Measurement of mitochondrial DNA content
DNA from RCC cells was extracted with the QIAamp DNA mini kit (Qiagene). Mitochondrial DNA content was analyzed by measuring the relative levels of mitochondrial DNA D-Loop and mitochondrial DNA-encoded MT-CO2 by qRT-PCR. Genomic DNA-encoded β-actin was used as a normalizer. The list of primers used for this study are presented in Table S2A.
Immunoblotting analysis
RCC cells were lysed with ice-cold RIPA buffer containing 1X protease inhibitor (Halt protease and phosphatase inhibitor cocktail, ThermoFisher). Human and mouse kidney samples were homogenized with microbeads (Bioexpress) containing SDS lysis buffer. Preparation of samples and Western blot analysis were described previously [12, 14]. Antibodies used in this study are described in Table S2B.

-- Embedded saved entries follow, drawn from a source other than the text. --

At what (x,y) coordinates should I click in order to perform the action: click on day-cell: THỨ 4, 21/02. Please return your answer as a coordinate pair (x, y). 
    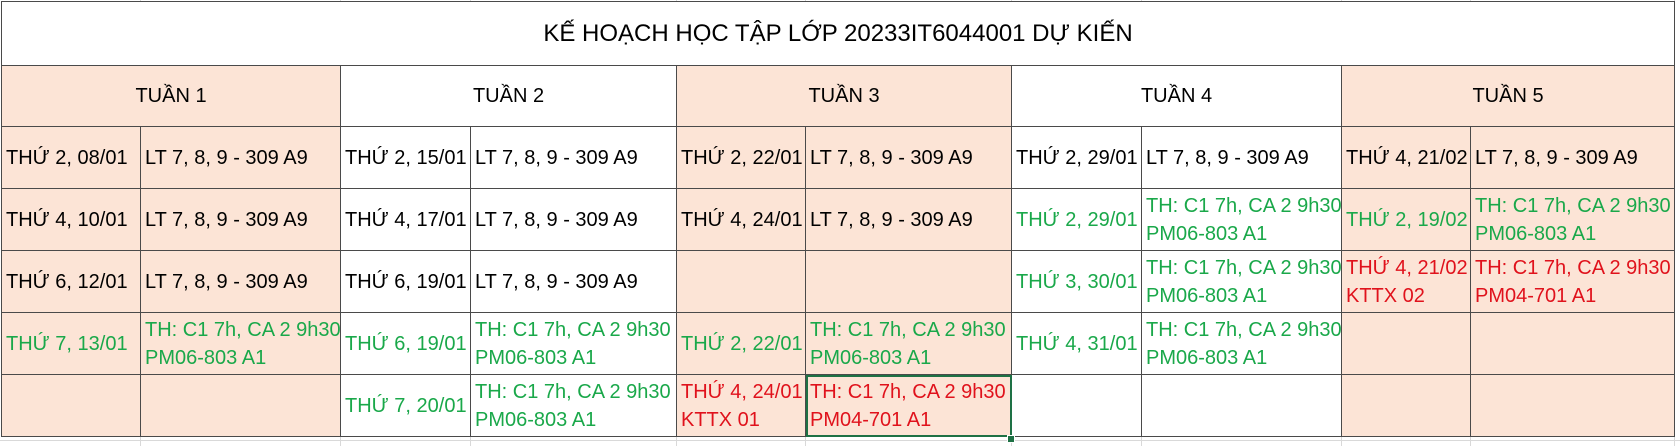
    Looking at the image, I should click on (1406, 158).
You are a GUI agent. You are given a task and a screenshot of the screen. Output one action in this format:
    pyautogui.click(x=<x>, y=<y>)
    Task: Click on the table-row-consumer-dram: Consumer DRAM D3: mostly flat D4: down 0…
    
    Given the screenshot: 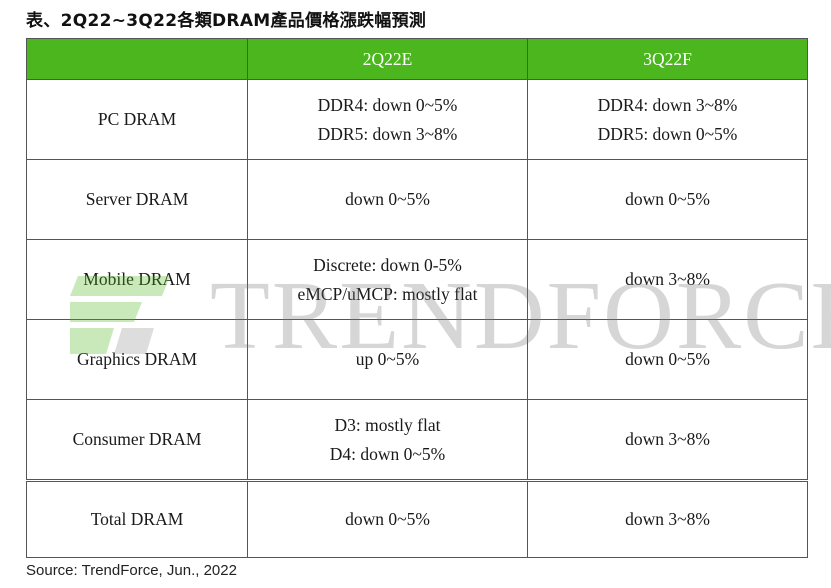 What is the action you would take?
    pyautogui.click(x=417, y=440)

13C glucose incorporation analysis
CAKI-1 cells were grown to approximately 80% confluence. Cells were supplemented with fresh 5.5 mM [U-13C6] glucose (Cambridge Isotope Laboratories). After 24 hr incubation, metabolites were extracted using cold 80% HPLC graded methanol. The sample was centrifuged at 20,000g for 10 min and the supernatant was dried under vacuum. Pellets were reconstituted in solvent (water:methanol:acetonitrile, 2:1:1, v/v) and further analyzed by LC-MS as previously described [14, 47].
Orthotopic tumor challenge in vivo
Orthotopic tumor challenges were performed using 5-week old SCID male mice (Charles River Laboratories). Luciferase-expressing CAKI-1 cells (1.5×106) were mixed in a 1:1 ratio with Matrigel and injected under the left renal capsule. Bioluminescent imaging was performed after one week to assess for xenograft formation. For TGF-β inhibition in vivo, SB-431542 (Sigma-Aldrich) was dissolved with 20% DMSO and filtered through a 0.45 μm filter (Milipore). Mice received either 20% DMSO as a control group or diluted SB-431542 in 20% DMSO (10 mg/kg) three times per week for 5 weeks (n=3/group). Tumor progression was weekly evaluated by measuring the luciferase signal with IVIS Lumina III In Vivo System (PerkinElmer). All animal studies were conducted in accordance with the NIH guidelines and were approved by UAB Institutional Animal Care and Use Committee (IACUC).
ACKNOWLEDGMENTS
The research reported in this article was supported by Department of Veteran Affairs grant BX002930 and NIH/NCI grant R01CA20053. This work was also supported by the NIH (P30 CA013148).
Footnotes
↵* Currently at Rockerfeller University
We certify that there is no conflict of interest with any financial organization regarding the material described in this manuscript.